I am a medical oddity, dears. It will probably end up in Ripley’s Believe It or Not. I’m surprised they ever let me go. They wanted to make a study of me. As it is, I have to take the entire semester off, worse luck.

But what would she tell people in the fall? That problem was very much on her mind when she’d run into Barry two weeks ago at Hutzler’s downtown. Bambi had been studying silk scarves on the counter as if they were runes that contained her future. Barry, whom she would have cheerfully snubbed a year ago, asked her for help in choosing a gift for his mother. She applied herself to the task with the utmost seriousness. Within an hour, they were eating shrimp salad on cheese bread in the tearoom where Bambi had let it drop that she was just crazy about the Orioles, not that she would even consider going to a high school dance, not even one as swanky as the Sigmas’ Winter Formal. She was pretty sure Barry already had a date. But he wasn’t going steady, which made him fair game, and if he broke a date with some other girl to ask Bambi out-that was on his conscience. And painful for the other girl, not that Bambi had any firsthand experience in being stood up. She supposed it hurt one’s pride. Still, some high school girl’s pride was of no importance to her. A deadline was fast approaching, and her life was like some tedious board game, Uncle Wiggily or Candy Land. She couldn’t linger at the start and hope to rocket to the end in one lucky move. She would have to take small incremental steps, find a way of getting herself back into circulation. Barry was just the first card drawn in a long game.

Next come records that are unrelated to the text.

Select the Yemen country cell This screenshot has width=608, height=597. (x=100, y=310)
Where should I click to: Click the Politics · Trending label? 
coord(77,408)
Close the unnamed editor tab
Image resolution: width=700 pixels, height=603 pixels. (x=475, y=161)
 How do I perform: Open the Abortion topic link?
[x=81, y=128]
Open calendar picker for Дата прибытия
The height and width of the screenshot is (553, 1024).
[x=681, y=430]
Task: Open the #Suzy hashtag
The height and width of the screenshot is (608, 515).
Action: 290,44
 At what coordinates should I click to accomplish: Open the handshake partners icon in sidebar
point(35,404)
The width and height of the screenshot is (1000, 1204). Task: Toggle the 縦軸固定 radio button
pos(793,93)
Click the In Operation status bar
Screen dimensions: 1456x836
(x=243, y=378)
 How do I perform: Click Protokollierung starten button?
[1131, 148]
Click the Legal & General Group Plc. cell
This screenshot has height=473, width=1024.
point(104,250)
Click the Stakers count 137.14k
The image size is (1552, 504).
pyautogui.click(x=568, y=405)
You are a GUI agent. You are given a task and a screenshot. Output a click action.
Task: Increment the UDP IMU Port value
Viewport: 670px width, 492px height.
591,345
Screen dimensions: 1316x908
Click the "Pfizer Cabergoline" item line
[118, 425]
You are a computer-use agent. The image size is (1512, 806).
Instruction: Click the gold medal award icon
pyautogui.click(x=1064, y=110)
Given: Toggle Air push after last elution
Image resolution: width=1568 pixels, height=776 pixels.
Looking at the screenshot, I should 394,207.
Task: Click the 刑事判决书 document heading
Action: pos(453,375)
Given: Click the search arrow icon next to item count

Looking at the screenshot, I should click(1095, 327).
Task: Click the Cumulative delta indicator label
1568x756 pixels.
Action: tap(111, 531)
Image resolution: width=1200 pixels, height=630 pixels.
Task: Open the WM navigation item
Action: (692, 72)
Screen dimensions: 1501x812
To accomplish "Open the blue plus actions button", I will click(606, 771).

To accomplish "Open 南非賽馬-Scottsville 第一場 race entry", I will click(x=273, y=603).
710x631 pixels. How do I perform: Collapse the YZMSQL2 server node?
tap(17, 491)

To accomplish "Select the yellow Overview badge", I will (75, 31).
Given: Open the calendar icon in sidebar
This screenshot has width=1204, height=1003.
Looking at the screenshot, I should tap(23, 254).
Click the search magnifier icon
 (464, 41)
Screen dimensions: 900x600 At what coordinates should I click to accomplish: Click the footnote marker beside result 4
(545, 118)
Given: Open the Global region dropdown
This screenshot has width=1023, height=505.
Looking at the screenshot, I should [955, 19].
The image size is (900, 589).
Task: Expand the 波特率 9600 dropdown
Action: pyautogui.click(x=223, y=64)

The problem was, Barry didn’t know his place. He was already dropping hints about the senior prom. The senior prom! She wanted to weep at the idea, the sheer embarrassment of someone even thinking she could consider such a thing. The Sigma dance was acceptable. Barely. It was exclusive, held in the Lord Baltimore Hotel, with all the trappings. But the prom a year after graduating-she would never live it down. That would be like drawing a card that sent her all the way back to start.

“Do you like the orchid?” Barry asked. “I checked with your mother about the color of your dress because I wanted you to be surprised. I chose a wrist corsage because I hoped you would wear a strapless gown. I remember you at last year’s dance.”

Bambi’s dress, which wasn’t strapless but had a very sheer net over the shoulders, appeared white from a distance, although it had a shimmering violet cast up close. The color was a bold choice for a winter dance and her mother had, for the first time ever, argued about the price, the impracticality of it. She thought Bambi should have worn one of the formals she had taken to college last fall. “I’ve worn them all,” Bambi said. “Not in Baltimore,” her mother countered. Still, Bambi got her way, as usual.

“It’s very nice,” said Bambi of Barry’s corsage. She had received enough orchids in her life to open her own greenhouse and actually preferred simpler flowers-sweetheart roses, peonies. But orchids were the gold standard, and she would be insulted if a boy had brought her anything less. She realized that it was strange to hide one’s desire for something only because the rest of the world felt differently, but she didn’t know another way to be. In high school English, the teacher had made a big deal out of Hamlet, “To thine own self be true,” but Bambi had believed that was an attempt to make the odd kids feel better about themselves. Everyone cared what others thought, even those who were defiantly different. They cared more than anyone.